Someone else described his decision as “one of the most tragic betrayals” of the Jewish people, relayed Nadler.
New York State Assemblyman Dov Hikind rented a double-decker bus on which he hung a sarcastic banner bearing Iranian Supreme Leader Ali Khamenei’s smiling visage thanking America, and parked it outside Nadler’s Manhattan office.
Dov Hikind is the same guy who:
-
supports racial profiling for Middle Easterners (unclear on whether this includes Israelis, see below)
- was
associated with the
Jewish Defense League (a terrorist organization that once plotted to
assassinate Darrell Issa because he's Lebanese),
- was
Meir Kahane's "
right hand man". Same Kahane whose group was
deemed a Foreign Terrorist Organization by the US.
- was
investigated by the FBI for terrorism.
- wife runs a non-profit
funding settlements in and the "Judaization" of East Jerusalem
- when
five Jewish teenagers beat up a Pakistani Muslim man in NYC said the victim was at fault for provoking them
- threatened to
withhold funding from Brooklyn college over a conference on BDS (Nadler incidentally
protested the conference too, but toned it down a bit after
Bloomberg's comments, we had a
diary on this back then).
Yeah, that guy thinks Jerry Nadler might have the wrong position on this one.

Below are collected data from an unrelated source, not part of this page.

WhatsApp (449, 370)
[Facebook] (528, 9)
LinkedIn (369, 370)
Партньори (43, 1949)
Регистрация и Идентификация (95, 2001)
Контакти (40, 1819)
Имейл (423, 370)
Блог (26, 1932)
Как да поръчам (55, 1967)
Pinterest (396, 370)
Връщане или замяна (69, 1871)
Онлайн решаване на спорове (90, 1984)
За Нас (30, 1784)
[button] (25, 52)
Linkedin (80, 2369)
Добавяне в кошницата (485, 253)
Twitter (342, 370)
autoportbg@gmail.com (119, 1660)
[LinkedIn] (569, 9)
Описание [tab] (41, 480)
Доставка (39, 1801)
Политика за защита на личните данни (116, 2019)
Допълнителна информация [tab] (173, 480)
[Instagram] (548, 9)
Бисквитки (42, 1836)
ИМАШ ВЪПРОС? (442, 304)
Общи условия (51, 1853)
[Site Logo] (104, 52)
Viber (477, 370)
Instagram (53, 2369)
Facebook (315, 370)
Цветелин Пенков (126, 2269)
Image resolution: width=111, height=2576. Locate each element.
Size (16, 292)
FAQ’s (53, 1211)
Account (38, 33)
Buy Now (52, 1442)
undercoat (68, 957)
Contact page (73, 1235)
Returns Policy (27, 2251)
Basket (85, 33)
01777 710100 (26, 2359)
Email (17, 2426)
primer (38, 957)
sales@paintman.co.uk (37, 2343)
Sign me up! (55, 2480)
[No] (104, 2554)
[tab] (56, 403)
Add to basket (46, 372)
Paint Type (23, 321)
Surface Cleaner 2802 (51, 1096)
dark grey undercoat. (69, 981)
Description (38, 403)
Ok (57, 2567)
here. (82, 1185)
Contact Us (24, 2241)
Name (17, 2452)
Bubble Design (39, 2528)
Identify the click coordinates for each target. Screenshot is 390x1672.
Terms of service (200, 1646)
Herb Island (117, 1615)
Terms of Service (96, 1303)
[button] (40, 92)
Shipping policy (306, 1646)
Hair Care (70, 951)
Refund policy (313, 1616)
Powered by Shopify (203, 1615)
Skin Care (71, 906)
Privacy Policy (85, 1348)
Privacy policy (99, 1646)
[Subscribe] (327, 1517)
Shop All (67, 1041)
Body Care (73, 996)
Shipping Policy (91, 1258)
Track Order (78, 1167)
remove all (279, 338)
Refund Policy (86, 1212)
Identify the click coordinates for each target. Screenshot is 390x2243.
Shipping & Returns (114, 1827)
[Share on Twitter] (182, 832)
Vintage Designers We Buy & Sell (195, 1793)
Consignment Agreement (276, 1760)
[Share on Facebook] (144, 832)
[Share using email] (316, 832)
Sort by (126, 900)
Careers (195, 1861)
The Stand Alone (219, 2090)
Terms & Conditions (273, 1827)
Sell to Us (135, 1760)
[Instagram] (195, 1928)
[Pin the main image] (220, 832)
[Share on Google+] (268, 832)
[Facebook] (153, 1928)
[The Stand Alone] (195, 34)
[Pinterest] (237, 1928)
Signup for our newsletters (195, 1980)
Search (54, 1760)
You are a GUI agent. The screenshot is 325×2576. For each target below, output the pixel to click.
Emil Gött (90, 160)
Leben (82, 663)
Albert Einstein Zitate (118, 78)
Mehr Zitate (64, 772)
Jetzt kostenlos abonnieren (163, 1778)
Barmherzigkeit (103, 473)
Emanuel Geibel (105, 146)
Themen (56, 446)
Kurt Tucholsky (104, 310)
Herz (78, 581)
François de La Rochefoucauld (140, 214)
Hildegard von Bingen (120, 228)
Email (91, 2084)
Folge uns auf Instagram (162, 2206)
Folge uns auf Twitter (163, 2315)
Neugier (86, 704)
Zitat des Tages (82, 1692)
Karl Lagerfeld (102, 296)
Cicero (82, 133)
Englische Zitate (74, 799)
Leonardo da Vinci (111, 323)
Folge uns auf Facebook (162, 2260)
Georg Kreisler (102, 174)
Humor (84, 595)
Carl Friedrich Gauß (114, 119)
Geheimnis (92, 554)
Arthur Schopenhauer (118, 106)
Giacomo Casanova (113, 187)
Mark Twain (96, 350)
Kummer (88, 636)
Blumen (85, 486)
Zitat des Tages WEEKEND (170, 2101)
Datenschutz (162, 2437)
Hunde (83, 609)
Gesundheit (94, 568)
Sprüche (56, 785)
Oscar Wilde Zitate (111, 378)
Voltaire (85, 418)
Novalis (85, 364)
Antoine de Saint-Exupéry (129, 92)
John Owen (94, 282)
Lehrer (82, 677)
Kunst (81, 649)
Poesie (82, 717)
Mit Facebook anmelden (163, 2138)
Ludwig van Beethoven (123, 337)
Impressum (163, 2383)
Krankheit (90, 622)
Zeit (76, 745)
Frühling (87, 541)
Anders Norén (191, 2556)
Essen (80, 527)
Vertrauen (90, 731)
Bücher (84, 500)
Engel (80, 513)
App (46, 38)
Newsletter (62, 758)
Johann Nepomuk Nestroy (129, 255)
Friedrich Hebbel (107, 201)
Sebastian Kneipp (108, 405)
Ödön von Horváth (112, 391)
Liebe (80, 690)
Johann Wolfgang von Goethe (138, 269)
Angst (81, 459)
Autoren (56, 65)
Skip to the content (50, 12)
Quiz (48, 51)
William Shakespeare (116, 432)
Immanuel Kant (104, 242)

Meanwhile, Dan Shapiro, the US ambassador to Israel, has been receiving death threats and more: Israel increases security for US envoy after death threats over Iran deal (Jerusalem Post):
Several threatening letters have arrived at the embassy, which is in Tel Aviv, over the past week, numerous Israeli media outlets reported, and a threatening message was posted anonymously on Shapiro’s Facebook page.
The Facebook post referred to Shapiro, who is Jewish, as a “kapo,” the term for Jews drafted to do the work of Nazis during the Holocaust, and said the US had “abandoned Israel.”
Even the ADL thinks that post was a
bit too much.
Nadler was fully aware of the tone of the attacks that would come his way. In his essay, he said this:
I am outraged that some on the Left are making anti-Semitic accusations of dual loyalty or treason when someone, particularly a Jewish member of Congress, decides to oppose the agreement. I am also deeply disturbed that some opponents of the agreement have taken to questioning the sincerity of people’s support for Israel (or their “Jewishness”, if it applies) if that person believes the JCPOA is the best option we have for protecting Israel and the world from the threat of Iran as a nuclear weapon state.
Similarly, I disagree with those who suggest that Israel’s government or people must not interfere in seeking to shape American decisions on these issues, and I see such statements as a means of silencing an important part of the discussion. Israel and Israelis have an absolutely legitimate right to be concerned, given the existential threat they face, and to articulate that concern openly within the American political debate.
I have personally experienced this dangerous dynamic of poisonous rhetoric before, at another moment when opinion was sharply divided and some people placed politics and emotion above clearheaded thinking. When I voted against approving the use of force in Iraq, I did so not only because I was unconvinced by the justifications or arguments being made by the Bush Administration, but because of my understanding of the history and dynamics in the region. As I said at the time, Iran — not Iraq — was the real threat, and if we removed Iraq as a buffer to Iranian influence and expansionism, Israel and the United States would be left to suffer from the consequences. Suffice it to say, I took a lot of criticism for my vote, and both my American patriotism and my commitment to Israel were questioned. What made it even more difficult was the fact that the attacks on 9/11 centered in my district. And while history has proven my decision to have been the right one, the demagoguery is an unfortunate stain on that period.
It was wrong then and it is wrong now to question loyalties or motivations. A decision to support the JCPOA does not make someone anti-Israel.